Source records
-------
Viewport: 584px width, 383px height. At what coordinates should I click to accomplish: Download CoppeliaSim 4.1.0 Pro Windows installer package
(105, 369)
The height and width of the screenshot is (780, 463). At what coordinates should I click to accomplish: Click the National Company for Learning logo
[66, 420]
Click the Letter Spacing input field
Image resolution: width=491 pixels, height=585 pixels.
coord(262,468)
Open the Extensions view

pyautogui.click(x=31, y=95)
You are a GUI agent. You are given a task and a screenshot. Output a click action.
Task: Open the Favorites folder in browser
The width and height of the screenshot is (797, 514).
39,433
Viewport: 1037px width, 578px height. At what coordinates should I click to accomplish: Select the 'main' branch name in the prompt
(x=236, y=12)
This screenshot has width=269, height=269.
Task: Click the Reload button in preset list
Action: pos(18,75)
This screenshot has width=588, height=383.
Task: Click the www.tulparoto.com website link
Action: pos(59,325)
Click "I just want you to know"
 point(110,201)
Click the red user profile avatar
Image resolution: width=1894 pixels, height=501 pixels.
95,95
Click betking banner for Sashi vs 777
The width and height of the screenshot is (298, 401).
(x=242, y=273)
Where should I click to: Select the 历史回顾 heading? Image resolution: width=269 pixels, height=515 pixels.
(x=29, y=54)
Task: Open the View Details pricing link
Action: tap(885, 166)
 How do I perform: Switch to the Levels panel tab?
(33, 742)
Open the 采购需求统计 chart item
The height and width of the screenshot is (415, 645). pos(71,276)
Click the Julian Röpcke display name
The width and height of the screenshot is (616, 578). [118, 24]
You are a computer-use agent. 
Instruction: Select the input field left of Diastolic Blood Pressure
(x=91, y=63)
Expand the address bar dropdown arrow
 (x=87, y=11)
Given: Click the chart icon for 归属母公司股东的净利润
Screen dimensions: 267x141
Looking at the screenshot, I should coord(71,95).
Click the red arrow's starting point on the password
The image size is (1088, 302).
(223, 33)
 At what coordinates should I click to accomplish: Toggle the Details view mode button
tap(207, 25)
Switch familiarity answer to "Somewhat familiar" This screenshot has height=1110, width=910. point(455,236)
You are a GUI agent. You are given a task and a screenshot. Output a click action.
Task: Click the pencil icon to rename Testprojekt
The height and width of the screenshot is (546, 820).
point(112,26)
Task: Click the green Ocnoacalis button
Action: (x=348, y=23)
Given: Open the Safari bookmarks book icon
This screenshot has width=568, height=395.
-------
_Activity_.
A word-for-word copy of the lines above from the one with "Expand the address bar dropdown arrow" through the one with "Switch familiarity answer", inclusive, is the only output wanted.

_Expected output_.
Expand the address bar dropdown arrow
 (x=87, y=11)
Given: Click the chart icon for 归属母公司股东的净利润
Screen dimensions: 267x141
Looking at the screenshot, I should coord(71,95).
Click the red arrow's starting point on the password
The image size is (1088, 302).
(223, 33)
 At what coordinates should I click to accomplish: Toggle the Details view mode button
tap(207, 25)
Switch familiarity answer to "Somewhat familiar" This screenshot has height=1110, width=910. point(455,236)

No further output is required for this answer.